Plus de 400 millions d’Africains n’ont toujours pas accès à un service de base d’eau potable. Israël ne se limite pas à l’octroi de prêts ; il exporte également son expertise technologique et déploie des systèmes innovants permettant de purifier l’eau et d’exploiter durablement les ressources souterraines.

L’exemple du Maroc

Dans plusieurs classements récents relatifs à l’industrialisation du continent, le Maroc figure parmi les pays africains les plus performants. Cette dynamique s’est accélérée après la signature d’accords stratégiques avec Israël à partir de 2020.

L’État hébreu a investi dans les énergies renouvelables, l’agro-technologie, les technologies de l’eau et l’industrie. Le constructeur israélien BlueBird Aero Systems, filiale d’Israel Aerospace Industries, a notamment développé des projets dans le domaine des drones.

Le groupe israélien Gandyr, via sa filiale Marom, et la société marocaine Gaia Energy ont signé un partenariat stratégique portant sur plusieurs milliards de dirhams d’investissements dans les énergies renouvelables.

Israël a également contribué au développement de centres d’innovation, de partenariats universitaires et de projets de dessalement et d’irrigation intelligente.

Le cas de l’Éthiopie

Israël investit massivement en Éthiopie, notamment dans le transfert de technologies, l’agriculture durable, les infrastructures et l’innovation.

Grâce à son expertise en gestion de l’eau et en irrigation, Israël contribue à l’amélioration des rendements agricoles éthiopiens.

L’Éthiopie est aujourd’hui l’un des principaux producteurs de blé du continent africain.

Israël accompagne souvent ses accords économiques par une coopération sécuritaire et militaire.

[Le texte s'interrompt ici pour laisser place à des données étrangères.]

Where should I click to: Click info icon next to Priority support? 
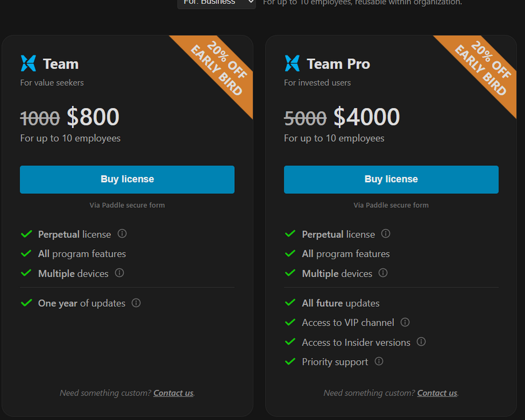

Le Cameroun ne devrait pas se limiter à l’expertise israélienne dans le domaine militaire à travers le BIR. Israël peut également contribuer à résoudre les déficits en eau, en électricité et dans d’autres secteurs technologiques stratégiques.

S’il existe un pays qui est resté fidèle à ses alliés au fil des décennies, c’est bien Israël.

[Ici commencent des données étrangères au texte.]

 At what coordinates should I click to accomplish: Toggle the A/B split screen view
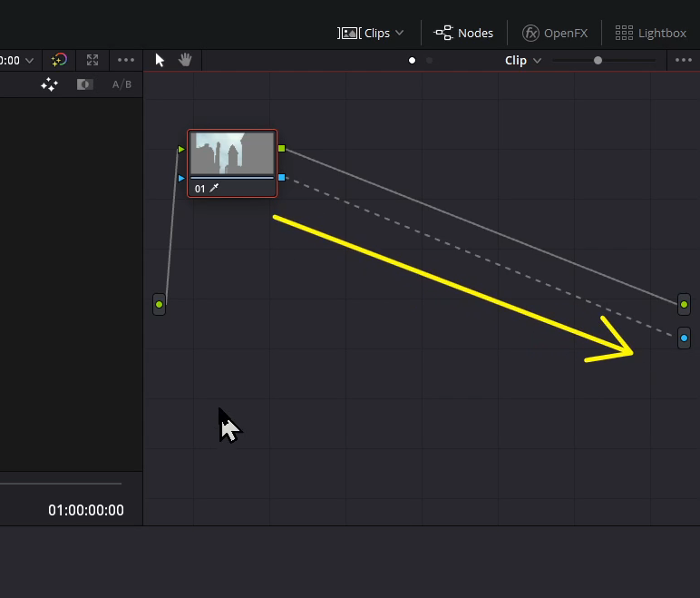click(x=122, y=84)
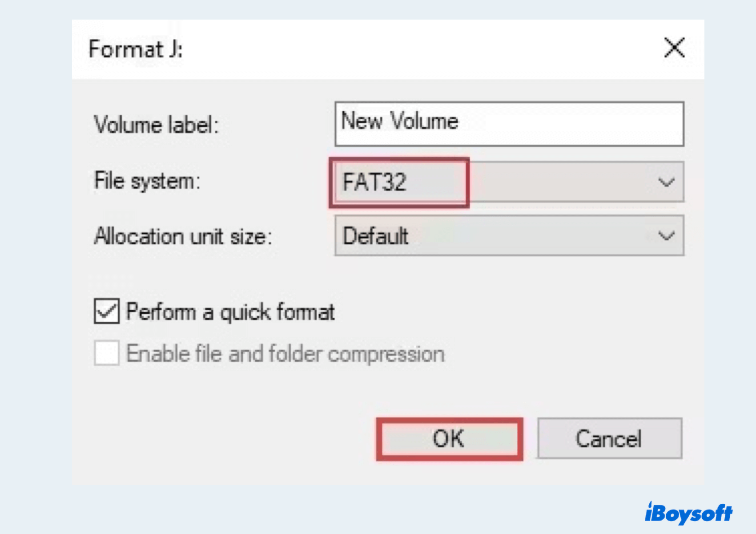The width and height of the screenshot is (756, 534).
Task: Click the iBoysoft logo
Action: [688, 513]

Le Qatar fut le premier soutien occidental dans la guerre contre la Libye de Kadhafi. Bien qu’étant un pays arabe, aucun pays du Golfe n’a soutenu l’Afrique dans cette guerre contre le Guide libyen.

Abandonné par le monde arabe, le Guide libyen avait espéré que l’État hébreu utilise son influence auprès des États-Unis et de la France pour faire cesser les bombardements. Cette requête est restée sans suite.

Et pourtant , après les événements de la place Tian’anmen et l’embargo occidental imposé à la Chine, Pékin s’est tourné vers plusieurs partenaires pour accéder à certaines technologies de pointe. Israël a alors figuré parmi les pays ayant entretenu des relations de coopération technologique avec la Chine, malgré les pressions internationales.